• EXCERPT PROVIDED:
******************************

The port director and his staff have been fending off the annual challenges of doing business at a river port.
“It’s been very challenging in several ways,” says Hart. “We had another high-water period that created some problems for us. When it gets too high, we can’t unload barges. We helped a few other companies when their facilities got too high, we still had enough room to move some of the work over here and get it done.”
The port has twenty-nine businesses and nineteen terminals that Hart works with to ensure loading and unloading could get done.
“It increases costs and we’re trying to be as efficient as we can. High water and low water periods are always a challenge. And thrown the pandemic in on top of that and I never want to see 2020 again. We survived through but we’re not over it. Everyone has a renewed sense of caution lately to be more careful than we’ve been.”
The pandemic wreaked a bit of havoc on having enough personnel on a day-to-day basis as well.
“The COVID issue impacted us from an employee point based on the actions adopted during the period. There were times when employees were sent home due to possible exposure,” he said. “We paid our people all the way through and no one suffered a loss of employment. But it hurt our scheduling and our ability to work with enough crew on occasion.”
Hart has eleven full time employees at the Port of Greenville. The problems with low water, which is a current problem delays barges that can’t get in.
“We had some challenges until the dredge got here and it left today (November 12),” he says. “Our depth in the channel had gotten pretty close to loading levels and we could only take one barge out of the port at a time to the river. Now that dredging has been completed, we can make that up.”

******************************

Return the river port passage word for word, beginning at "Hart has eleven" and stopping after "can’t get in.".

[Recorded data]
******************************

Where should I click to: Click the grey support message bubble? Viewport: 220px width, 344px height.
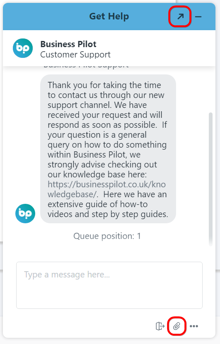click(108, 149)
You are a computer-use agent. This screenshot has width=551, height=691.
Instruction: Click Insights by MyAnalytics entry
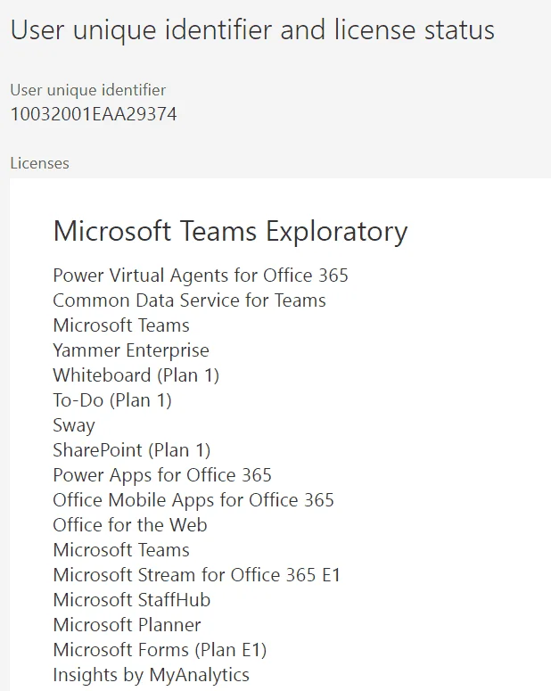tap(152, 675)
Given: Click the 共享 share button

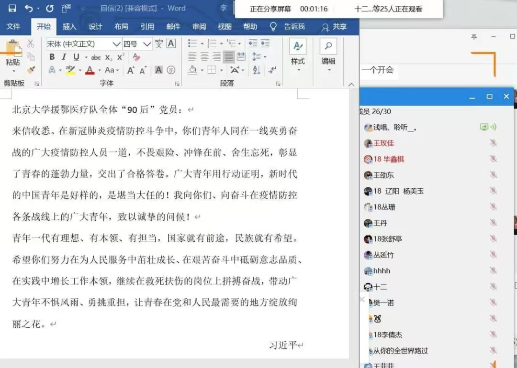Looking at the screenshot, I should coord(334,27).
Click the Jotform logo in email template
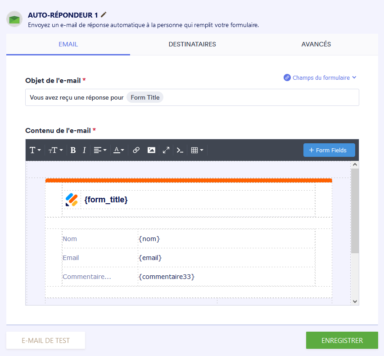 pyautogui.click(x=72, y=200)
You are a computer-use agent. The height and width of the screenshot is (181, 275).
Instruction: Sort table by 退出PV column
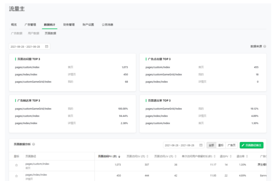pos(231,156)
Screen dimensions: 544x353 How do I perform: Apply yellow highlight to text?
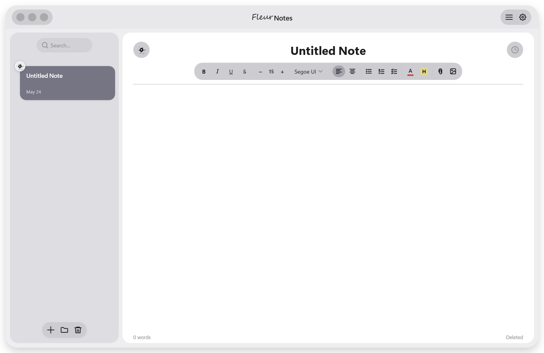click(x=424, y=72)
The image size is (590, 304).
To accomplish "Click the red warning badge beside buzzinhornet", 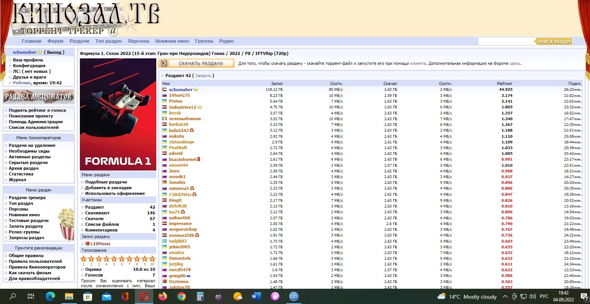I will tap(199, 159).
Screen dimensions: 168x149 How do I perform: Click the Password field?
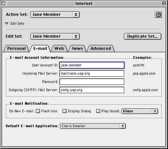coord(92,82)
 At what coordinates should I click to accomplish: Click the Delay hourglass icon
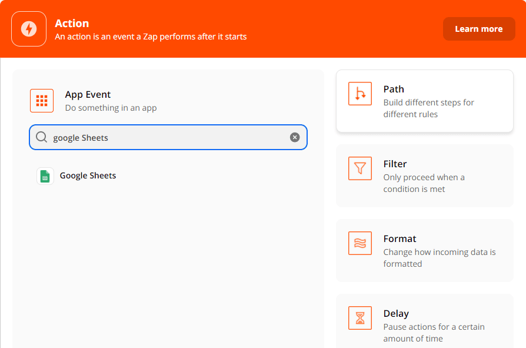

******************************

• ANSWER BELOW:
Hart has eleven full time employees at the Port of Greenville. The problems with low water, which is a current problem delays barges that can’t get in.